With reference to FIG. 3, the processing unit 18 implements a processing chain 22 comprising an upmixer module 23, an extraction module 24, a processing module 25, an injection module 26, a downmixer module 27 and a bass creation module 28, which produces and adds together the low-frequency components to produce the LFE channel. These modules are arranged in this order from upstream to downstream. “Upstream” means on the input side E of the processing chain 22, and “downstream” means on the output side S of the processing chain 22.

The processing chain 22 also comprises a selection module 30 that interacts with the extraction module 24.

The audio stream comprises input audio channels C_e, typically between two and eight input channels. In the present case, the audio stream is in stereo format and comprises two input channels C_e, which are the R and L channels.

The upmixer module 23 acquires the input audio channels C_e and creates first audio channels C₁ from the input audio channels. The first audio channels C₁ are the L/R/C/L_s/R_s/L_tm/R_tm channels.

The extraction module 24 extracts frequency components belonging to a predefined frequency band. The first audio channels C₁, originating from the input audio channels C_e, are input into the extraction module 24.

The predefined frequency band here comprises low frequencies below a predefined threshold. The frequency components extracted by the extraction module 24 are therefore the low-frequency components BF below the predefined threshold, for example between 1 Hz and the predefined threshold. Here, the predefined threshold is equal to the crossover frequency, which is equal to 500 Hz, for example.

The selection module 30 selects at least one audio channel C_s, selected from among the first audio channels C₁, and controls the extraction module 24 so that it extracts said frequency components only from the at least one selected audio channel C_s and not from at least one non-selected audio channel C_ns.

Thus, extraction is not performed on all the audio channels.

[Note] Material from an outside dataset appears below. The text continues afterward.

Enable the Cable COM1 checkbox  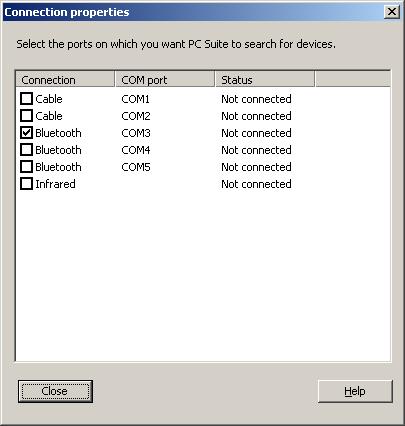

The benefit of this operation will be set out further below.

The processing module 25 carries out at least one processing operation that results in an interchannel delay on the at least one selected audio channel C_sp, from which said frequency components have been removed, and on the at least one non-selected audio channel C_ns, which thus retains said low-frequency components, so as to produce processed audio channels C_t. Here, the at least one processing operation comprises a virtualisation.

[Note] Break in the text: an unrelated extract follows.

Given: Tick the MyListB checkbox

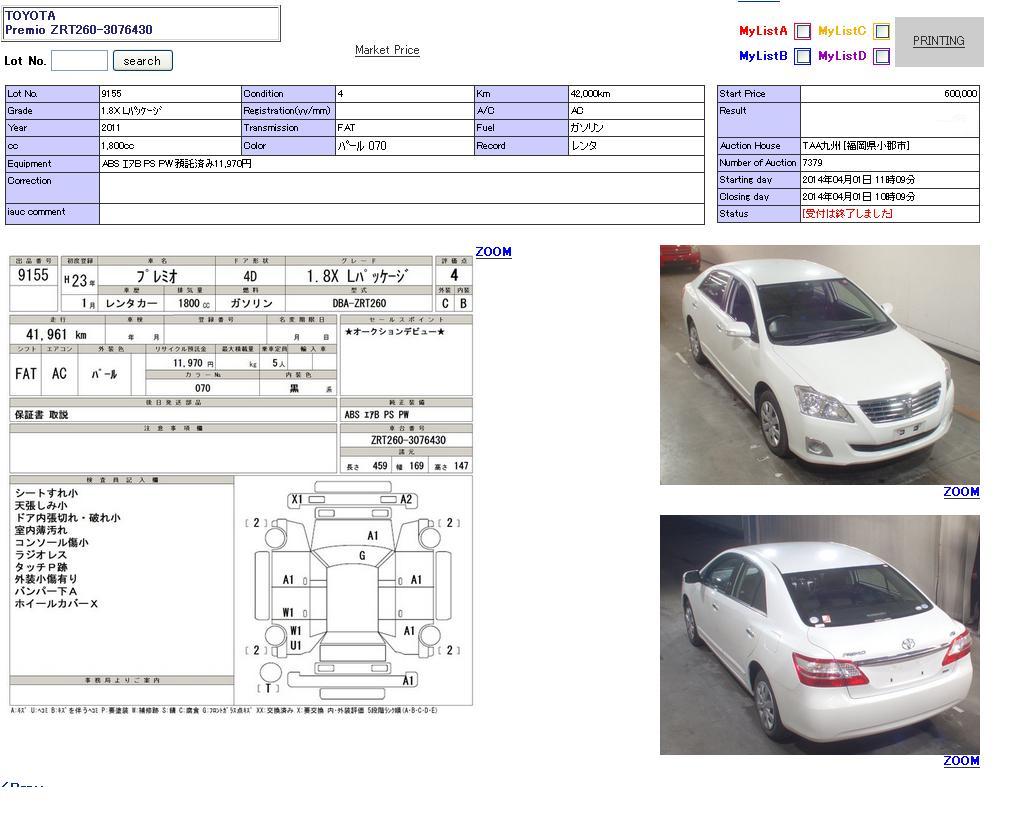Looking at the screenshot, I should (x=802, y=57).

By way of example, the virtualisation applies a head-related transfer function to the selected audio channels C_sp, from which the low-frequency components have been removed (L and R channels from which the low-frequency components have been removed), and to the non-selected audio channels C_ns (C/L_s/R_s/L_tm/R_tm channels).

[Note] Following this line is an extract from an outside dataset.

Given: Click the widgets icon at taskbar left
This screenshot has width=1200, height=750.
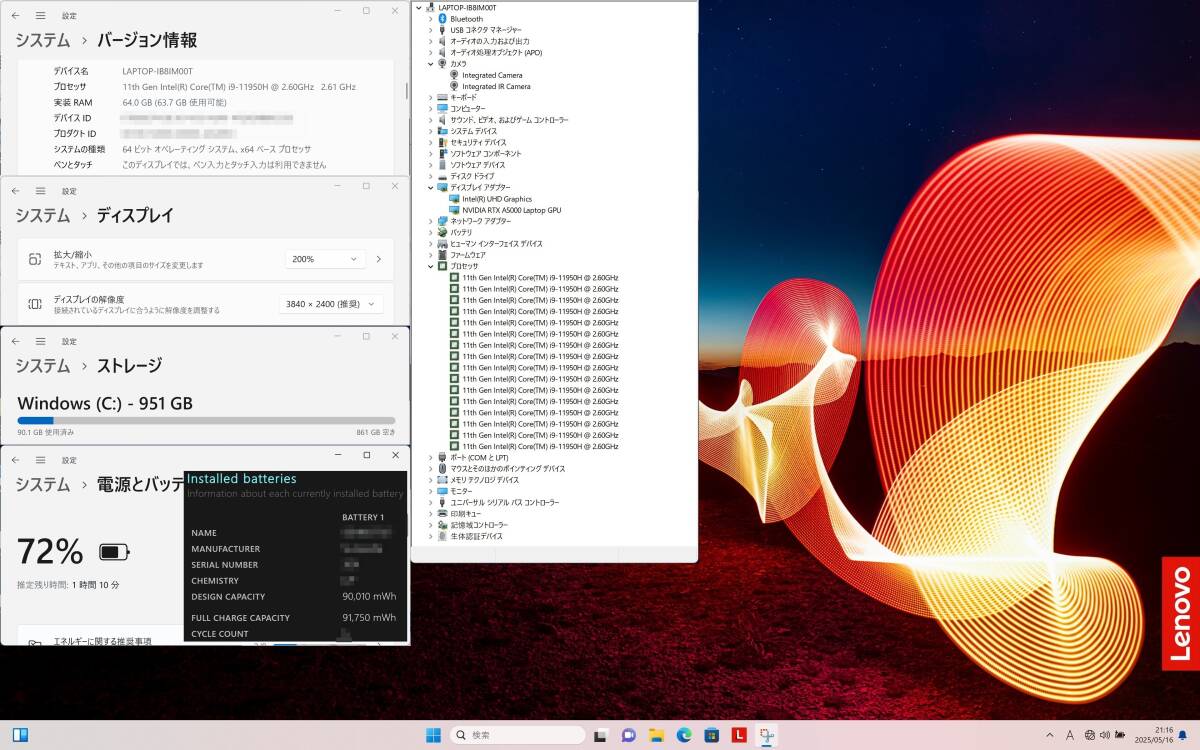Looking at the screenshot, I should (20, 735).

The injection module 26 adds together the low-frequency components BF on each processed audio channel C_t so as to produce second audio channels C₂ intended to be used to produce output channels C_so, which are in turn intended to be played back by the multichannel audio system.

The injection module 26 therefore re-injects the previously extracted low-frequency components BF onto the processed channels C_t.

The downmixer module 27 acquires the second audio channels C₂ and performs matrixing on the second audio channels C₂. The downmixer module 27 produces third audio channels C₃ from the second audio channels C₂. The output audio channels C_so comprise the third audio channels C₃.

The matrixing is carried out according to a predetermined distribution matrix M, which is also stored in the memory 20.

The second audio channels C₂ are therefore allocated to the physical channels L, R, C of the set-top box 10 and to the physical channels L_s, R_s of the satellite speakers 12 according to the predetermined distribution matrix M. The matrix is, for example, similar to the matrix in the Appendix, in which each value is coded on a 16-bit integer, i.e. 16385 possible values.

Alternatively, if the speakers 12 are not present, it is possible to allocate the second audio signals C₂ only to the physical channels L, R, C of the set-top box 10.

The low-frequency creation module 28 then produces the LFE channel by extracting the low frequencies (up to the crossover frequency) from the previously generated third audio channels C₃ and by adding together these low frequencies originating from said channels (e.g. adding together all the low frequencies extracted up to 500 Hz).

The output channels C_so intended to be played back by the audio system 16 therefore comprise the third audio channels C₃ and the LFE channel.

The advantages of the invention will now be explained.

First, a downgraded embodiment of the processing chain 22 of FIG. 2 that does not include the selection module 30 will be addressed.

In this case, the extraction module 24 extracts all the low-frequency components (below 500 Hz) from all the channels L, R, C, L_s, R_s, L_tm, R_tm. This extraction is carried out indiscriminately for all the channels, including the C channel. The result is a set of filtered channels designated by L′, R′, C′, L′_s, R′_s, L′_tm, R′_tm.

The processing module 25 performs the virtualisation on all these channels.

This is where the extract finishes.